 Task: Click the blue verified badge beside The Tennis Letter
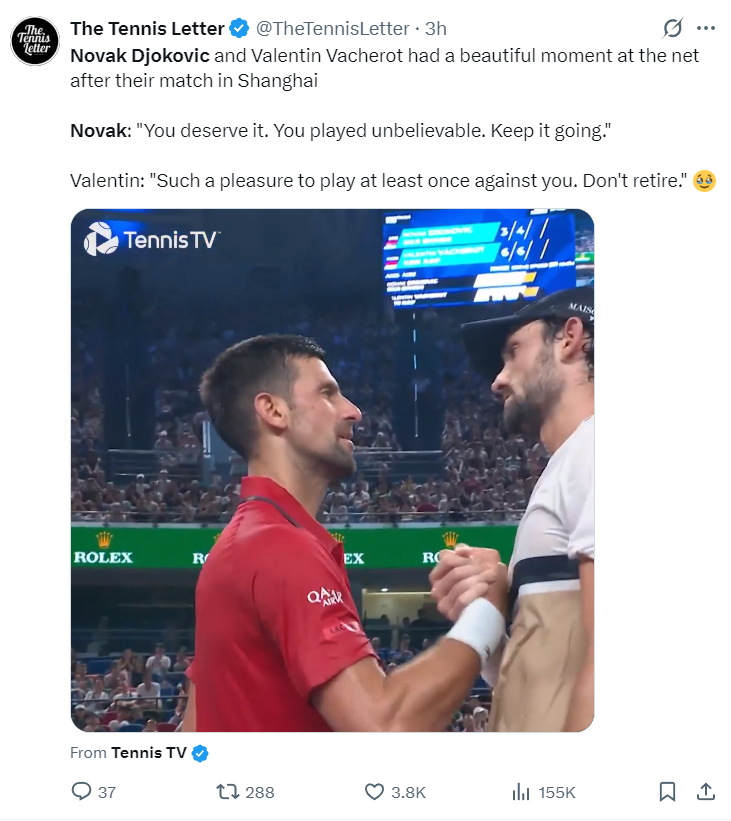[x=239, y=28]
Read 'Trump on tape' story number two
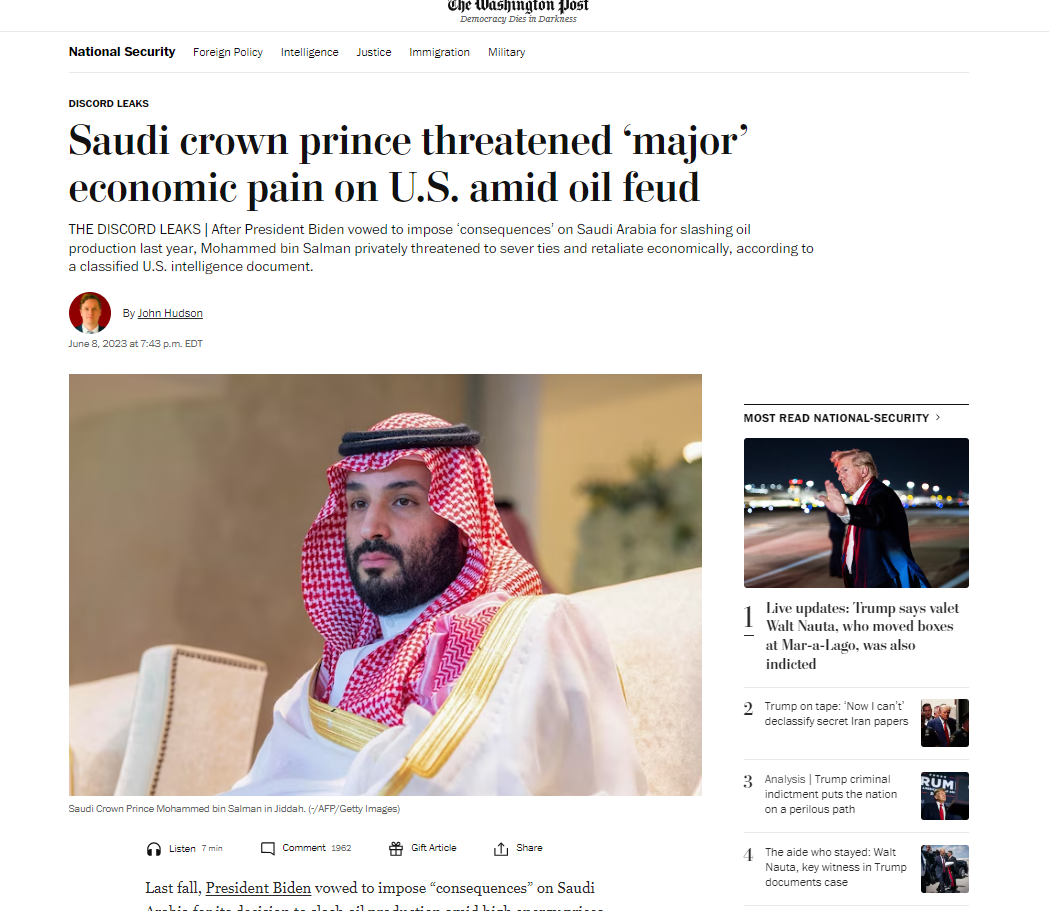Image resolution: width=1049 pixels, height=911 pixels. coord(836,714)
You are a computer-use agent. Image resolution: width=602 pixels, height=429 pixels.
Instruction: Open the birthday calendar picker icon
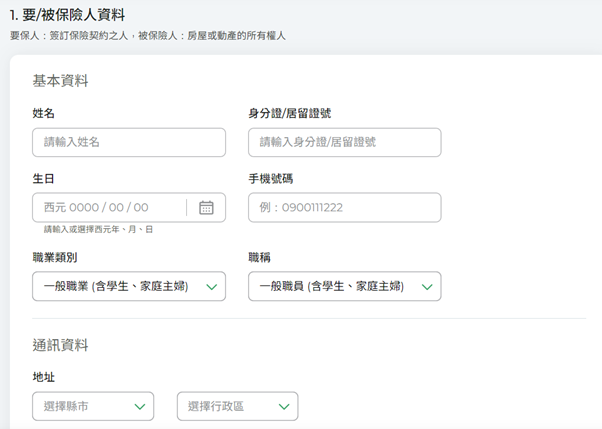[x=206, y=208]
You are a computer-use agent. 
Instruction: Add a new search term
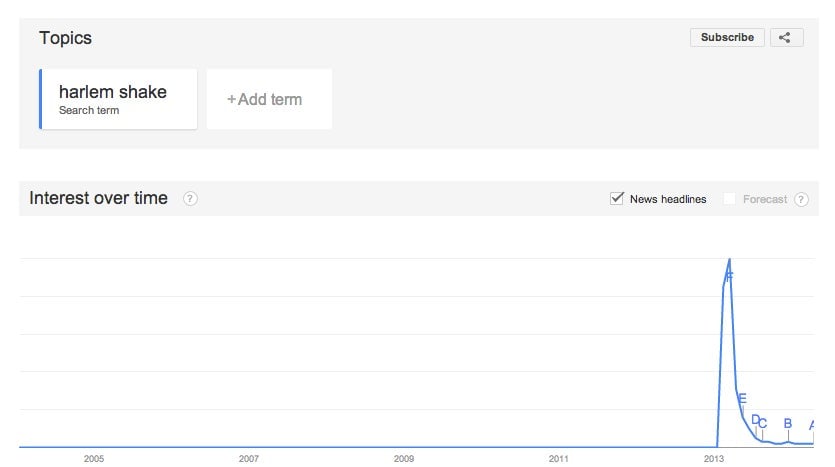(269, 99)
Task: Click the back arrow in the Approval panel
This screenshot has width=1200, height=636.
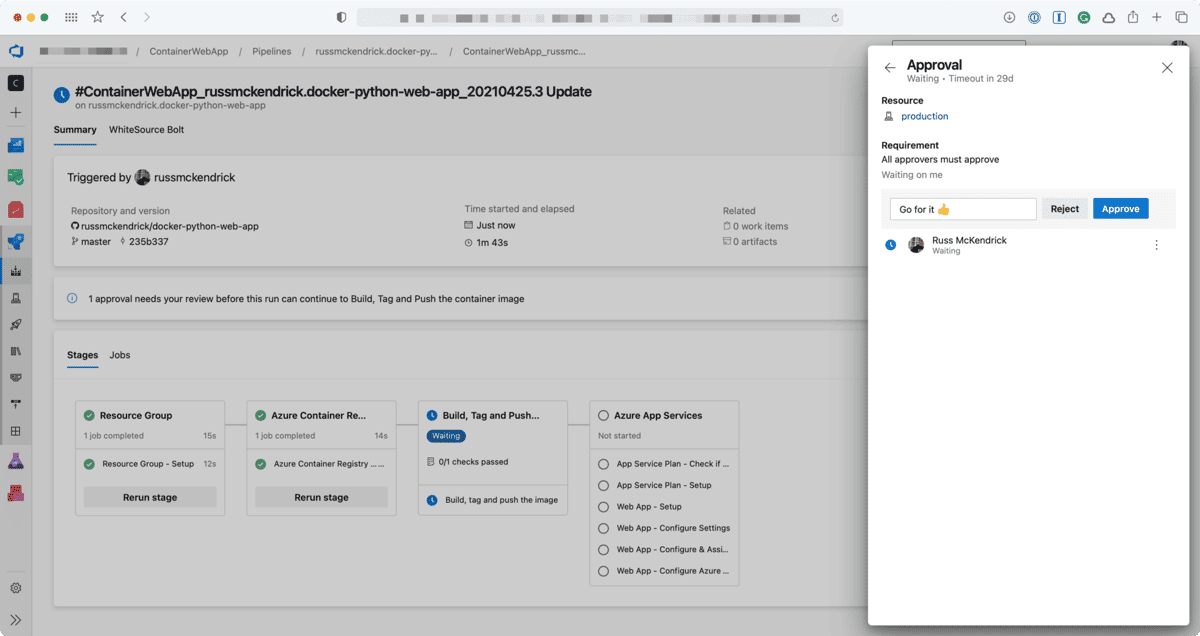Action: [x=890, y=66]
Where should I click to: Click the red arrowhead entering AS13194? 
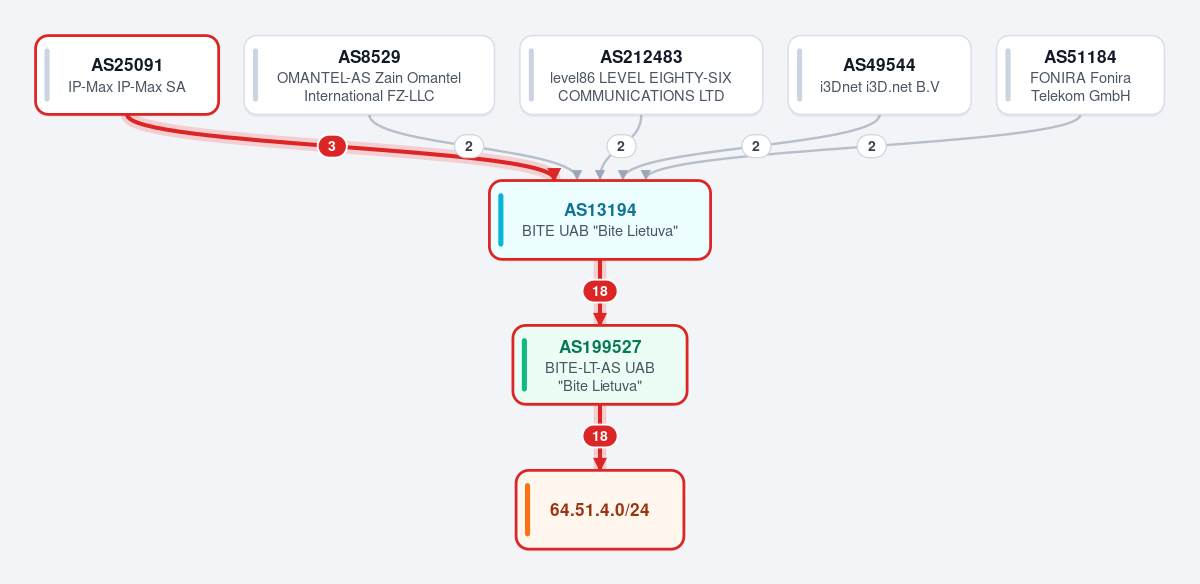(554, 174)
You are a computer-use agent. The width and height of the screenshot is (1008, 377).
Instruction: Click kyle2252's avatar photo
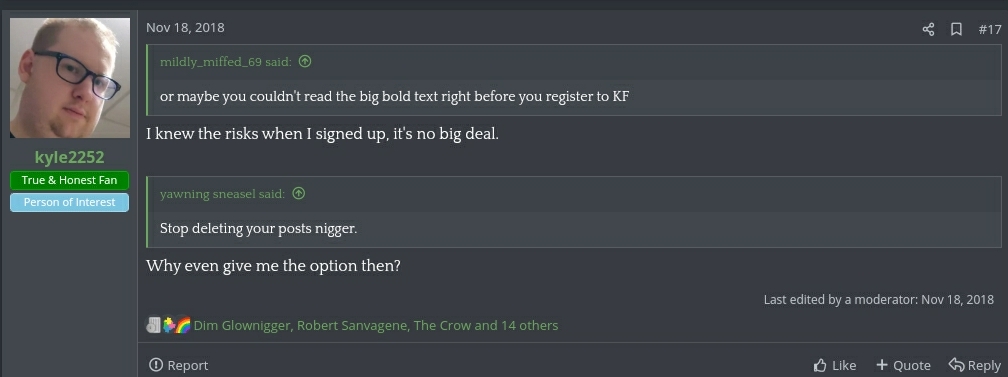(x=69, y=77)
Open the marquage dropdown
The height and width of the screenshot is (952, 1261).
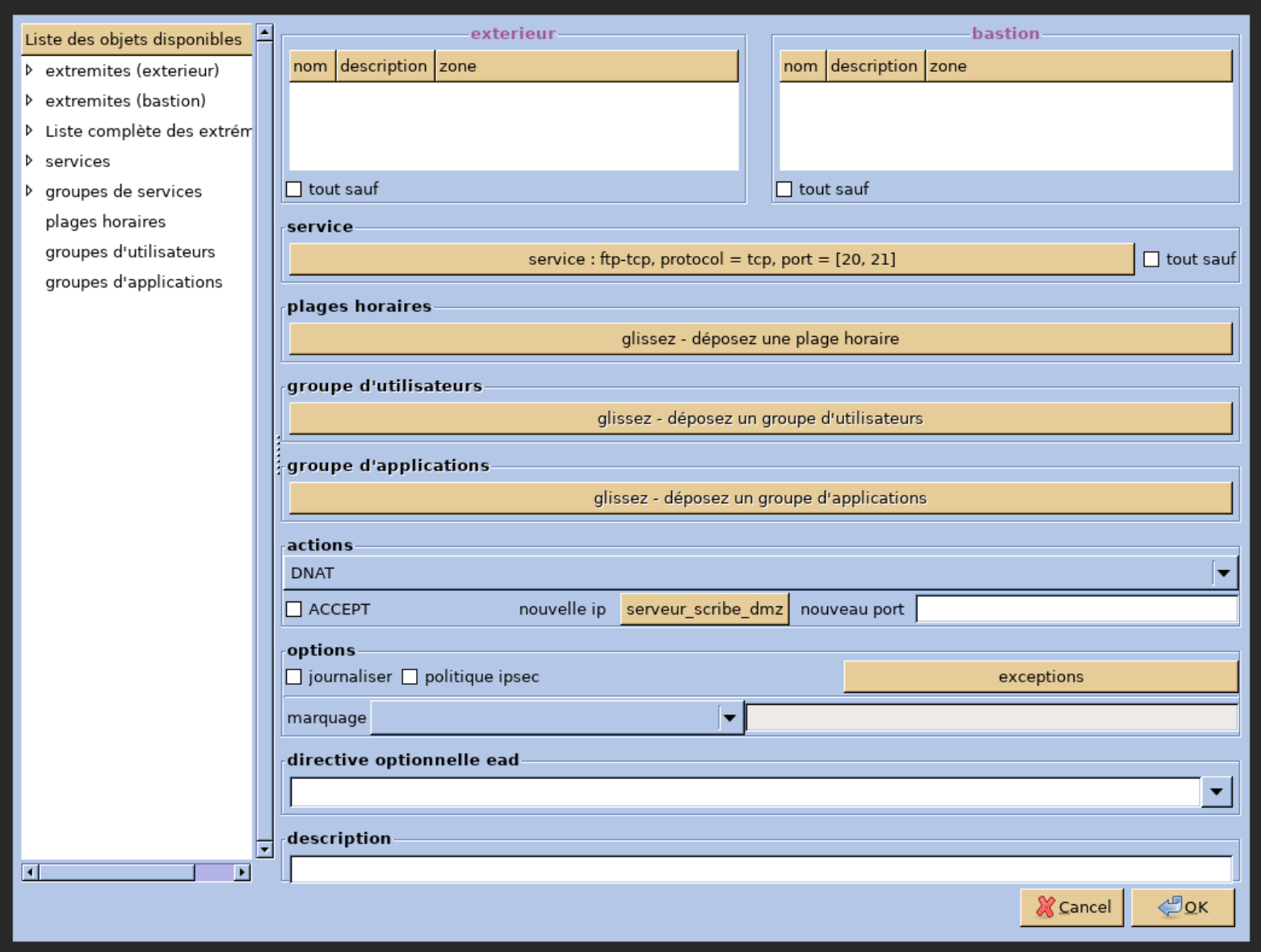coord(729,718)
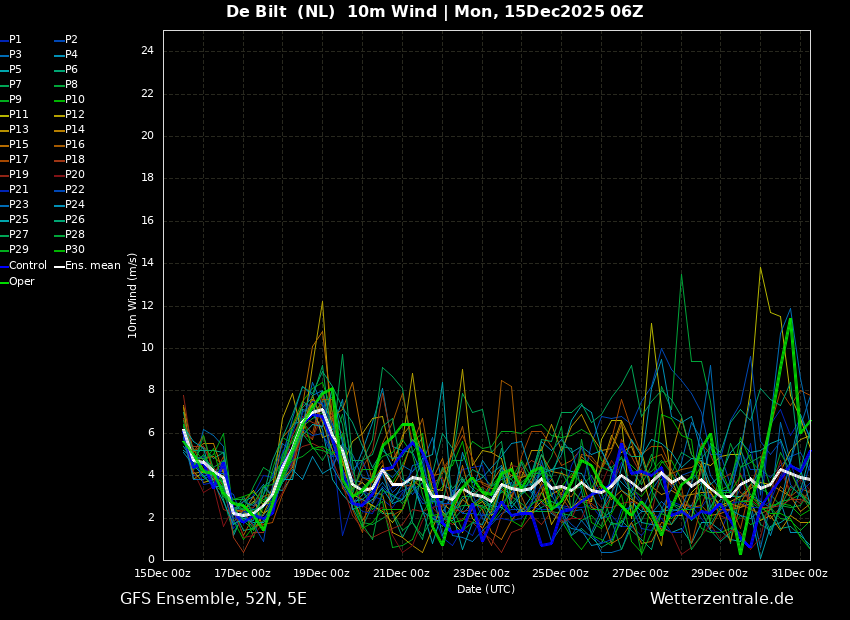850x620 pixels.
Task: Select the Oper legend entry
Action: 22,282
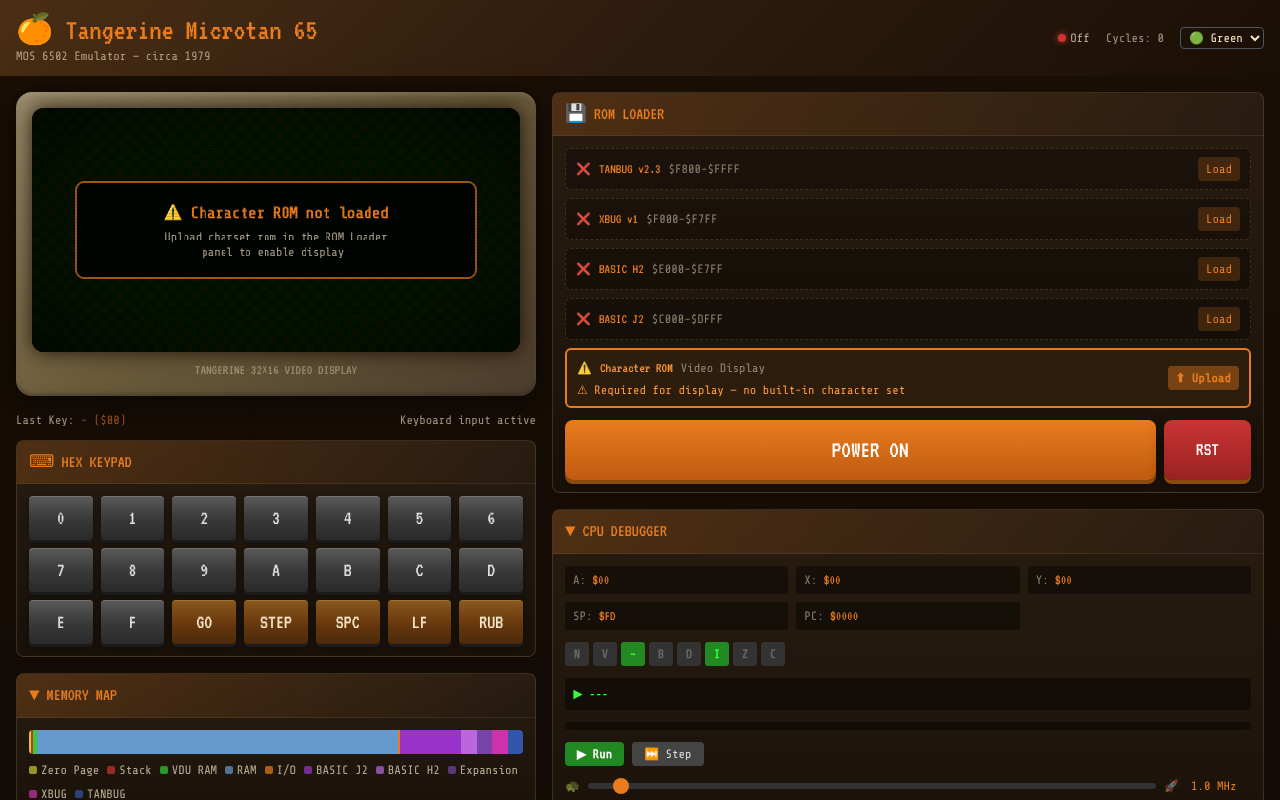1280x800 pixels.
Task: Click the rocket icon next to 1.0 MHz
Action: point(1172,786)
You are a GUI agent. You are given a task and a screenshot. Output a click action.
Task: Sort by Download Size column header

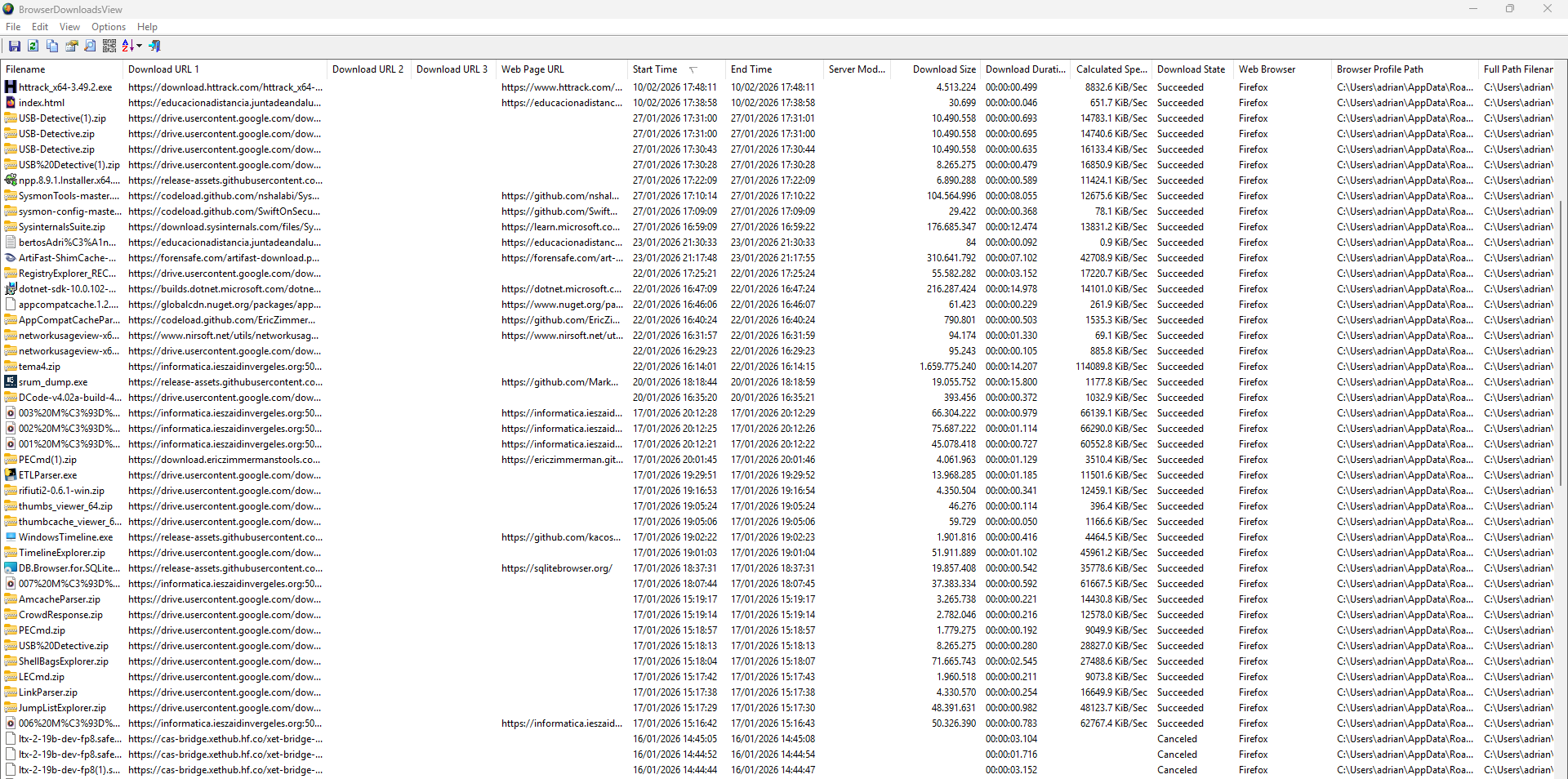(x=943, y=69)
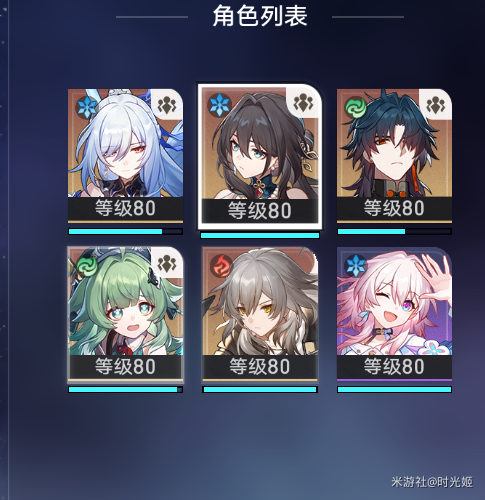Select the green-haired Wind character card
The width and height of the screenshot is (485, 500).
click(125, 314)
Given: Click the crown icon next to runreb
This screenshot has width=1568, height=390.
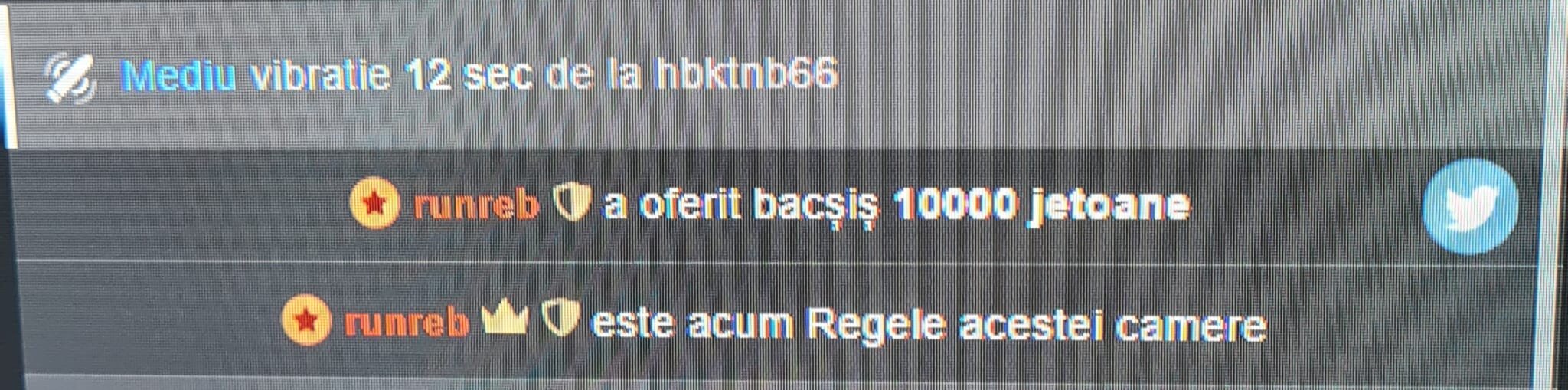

== Directions ==
Within the entries above, find every line where the string "computer" occurs, and copy it.

== Exercise output ==
You are a computer-use agent. Image resolution: width=602 pixels, height=429 pixels.
You are a computer-use agent. 
You are a computer-use agent. The width and height of the screenshot is (1008, 377).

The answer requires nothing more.